Standardisation of digital research data is increasingly recognised as an issue in biological anthropology. It is related to transparency of research, formalised provision of datasets and data pooling, as demanded by funding organisations and research institutions. Digitisation opens up new possibilities but, at the same time, imposes challenges.
For scientific results to be credible, it is essential to document the methods employed in their production and the data structures by which they are presented. Data standardisation helps researchers with these tasks by providing precise specifications of both these aspects which can be readily cited in reports on research where the respective methods were employed. Furthermore, standardisation renders data sets from independent sources comparable and supports their digital processing. To these ends, a number of data standards have been developed in biological anthropology.
Digital research data can be enriched with annotations on their provenance, circumstances of their production and their intended use (data management policies) and with informal notes. These metadata help making research processes transparent, replicable or at least comprehensible. They also provide a basis for the publication of data sets in order to render them open for inspection and reuse by the scientific community. The publication of primary data is increasingly encouraged by funding agencies, scientific associations and infrastructure facilities. It is expected to become a major quality indicator in research management in the near future.
In order to be effective, data standards need to grow with the scientific demand. New and alternative methods and data types need to be incorporated on a regular basis and related to existing concepts. Backward compatibility and consistency with previously compiled data are essential in this process. Accordingly, data standards need to be integrated with each other to maximise benefits for all users of standardised research data.
Data standards are as good as their practical applicability in data acquisition, processing and analysis. Consequently, their implementation in software for data coding (e.g. Osteoware, AnthroBook), database management and statistics (e.g. R packages) is a crucial topic. Here, standards define conceptual data models according to which these tools operate. But their development should also take in account research designs, data queries and analytical strategies which they need to support in scientific investigations. Therefore, data standardisation and modelling are deeply interrelated.
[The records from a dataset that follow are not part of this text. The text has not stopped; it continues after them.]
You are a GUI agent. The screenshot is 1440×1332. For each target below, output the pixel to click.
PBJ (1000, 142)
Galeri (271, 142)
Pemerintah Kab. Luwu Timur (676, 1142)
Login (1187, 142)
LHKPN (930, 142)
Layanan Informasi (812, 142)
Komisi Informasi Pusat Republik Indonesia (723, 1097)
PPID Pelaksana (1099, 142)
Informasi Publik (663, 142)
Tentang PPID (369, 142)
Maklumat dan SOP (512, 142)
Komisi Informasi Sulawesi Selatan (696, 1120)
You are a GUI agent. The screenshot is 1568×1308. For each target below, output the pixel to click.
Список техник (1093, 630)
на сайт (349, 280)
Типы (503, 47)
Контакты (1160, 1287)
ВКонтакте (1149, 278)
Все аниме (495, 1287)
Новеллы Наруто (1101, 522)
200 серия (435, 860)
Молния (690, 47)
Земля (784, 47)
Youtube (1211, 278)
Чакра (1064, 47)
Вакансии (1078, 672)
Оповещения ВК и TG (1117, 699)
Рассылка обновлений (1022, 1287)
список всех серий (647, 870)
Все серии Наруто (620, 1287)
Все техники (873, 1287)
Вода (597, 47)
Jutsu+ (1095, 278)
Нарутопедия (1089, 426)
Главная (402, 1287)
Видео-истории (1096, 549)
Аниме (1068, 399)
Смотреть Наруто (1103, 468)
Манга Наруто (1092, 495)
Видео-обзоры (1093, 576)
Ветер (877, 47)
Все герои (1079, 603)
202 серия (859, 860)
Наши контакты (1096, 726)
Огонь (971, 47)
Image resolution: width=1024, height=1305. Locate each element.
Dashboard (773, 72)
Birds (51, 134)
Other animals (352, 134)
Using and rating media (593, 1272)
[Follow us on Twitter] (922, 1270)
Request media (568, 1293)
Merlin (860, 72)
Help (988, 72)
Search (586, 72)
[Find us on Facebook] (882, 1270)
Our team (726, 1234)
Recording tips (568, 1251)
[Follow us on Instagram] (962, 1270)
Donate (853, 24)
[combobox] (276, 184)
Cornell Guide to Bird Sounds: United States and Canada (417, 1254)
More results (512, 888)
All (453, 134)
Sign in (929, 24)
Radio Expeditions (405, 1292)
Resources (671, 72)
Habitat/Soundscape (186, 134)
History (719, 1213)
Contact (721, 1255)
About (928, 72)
Data standardisation opens up possibilities to create large data bases holding information of a high quality. These are open to continuous curation and improvement. The quality of research data can be monitored, even with highly descriptive information as commonly occurs in anthropology. Challenges are the effective integration of standards into research processes, the continuous maintenance of standards and the raising of additional funding.
Within the Society of Anthropology (Gesellschaft für Anthropologie, GfA), several members are directly involved in the formulation, maintenance and practical application of data standards and in modelling of the resulting data. But the topic is relevant for all anthropologists, for reasons given above. Digitisation of research data and the creation of complementary infrastructures in academic institutions are currently under way. The GfA working group ‘Data Standardisation and Modelling’ is dedicated to monitoring this process and to channel contributions from within the society and biological anthropology at large. It also acts as a platform for coordinating projects and provides contact support for external requests.